The demographers agreed: at some point in 2014, Latinos would pass whites as the largest ethnic group in California.
Determining when exactly that milestone would occur was more of a tricky question. Counting people isn't like counting movie ticket receipts.
The official confirmation had to wait until new population figures were released by the Census Bureau this summer. The new tally, released in late June, shows that as of July 1, 2014, about 14.99 million Latinos live in California, edging out the 14.92 million whites in the state.
The shift shouldn't come as a surprise. State demographers had previously expected the change to occur sometime in 2013, but slow population growth pushed back projections. In January 2014, the state Department of Finance estimated the shift would take place at some point in March.
Either way, the moment has officially arrived.
"This is sort of the official statistical recognition of something that has been underway for almost an entire generation," said Roberto Suro, director of the Tomás Rivera Policy Institute at USC.
California is now the first large state and the third overall — after Hawaii and New Mexico — without a white plurality, according to state officials.
The country's Latino population is now 55.4 million. California and Los Angeles County have the largest Latino populations of any state or county in the nation, according to the new figures.
The demographic shift has been a long time coming.
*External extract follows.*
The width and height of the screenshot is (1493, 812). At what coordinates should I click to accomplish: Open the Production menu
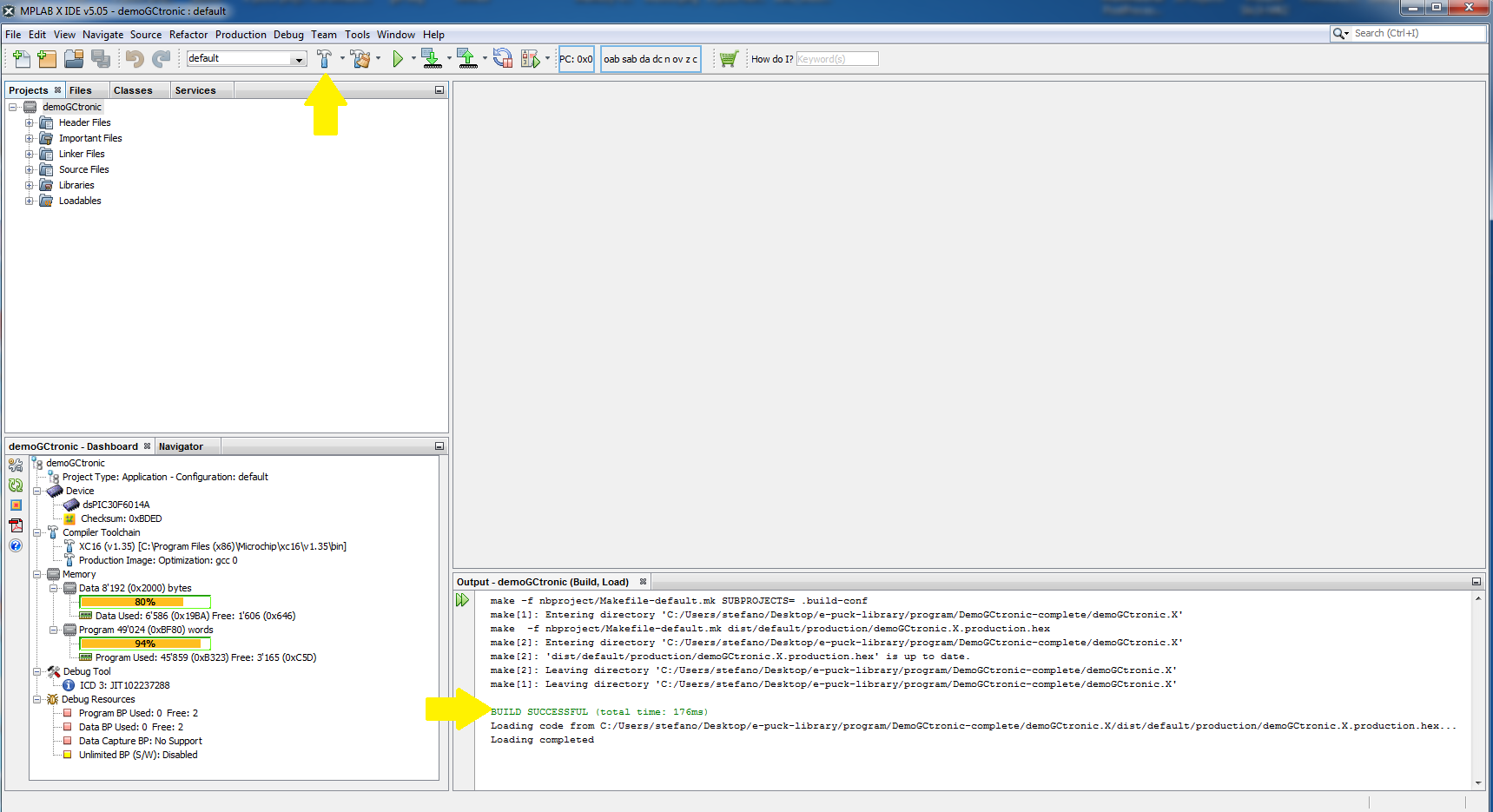(241, 35)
In 1970, the 2.4 million Latinos in California accounted for 12% of the population, while the 15.5 million whites in the state made up more than three-quarters of residents, according to state figures. By 1990, the Latino population jumped to 7.7 million, or about 25% of the state's population.
The Latino population is relatively young, with a median age of about 29, while the aging white population has a median age of 45. State demographers project Latinos will account for about 49% of Californians by 2060.
"It is going to accelerate," Suro said. "This is really the beginning of a new phase that will play out over another generation."
A young Latino workforce helps the economy by backfilling retiring baby boomers, said John Malson, the chief demographer for the state finance department.
The continued influx and growth of Latinos in the United States is not being fueled exclusively by immigration but by second- and third-generation immigrants who are settling down and starting families, said Marcelo Suárez-Orozco, a professor and dean of education at UCLA's Graduate School of Education and Information Studies.
California is a harbinger of the national rise in Latinos. The nation's Latino population has grown 57% since 2000, when Latinos numbered 35.3 million. Latinos accounted for most of the nation's growth — 56% — from 2000 to 2010, according to the Pew Research Center.
"Where L.A. goes is where the rest of the state goes and where the rest of the country goes," he said. "We announce demographically speaking, the future for the rest of the country."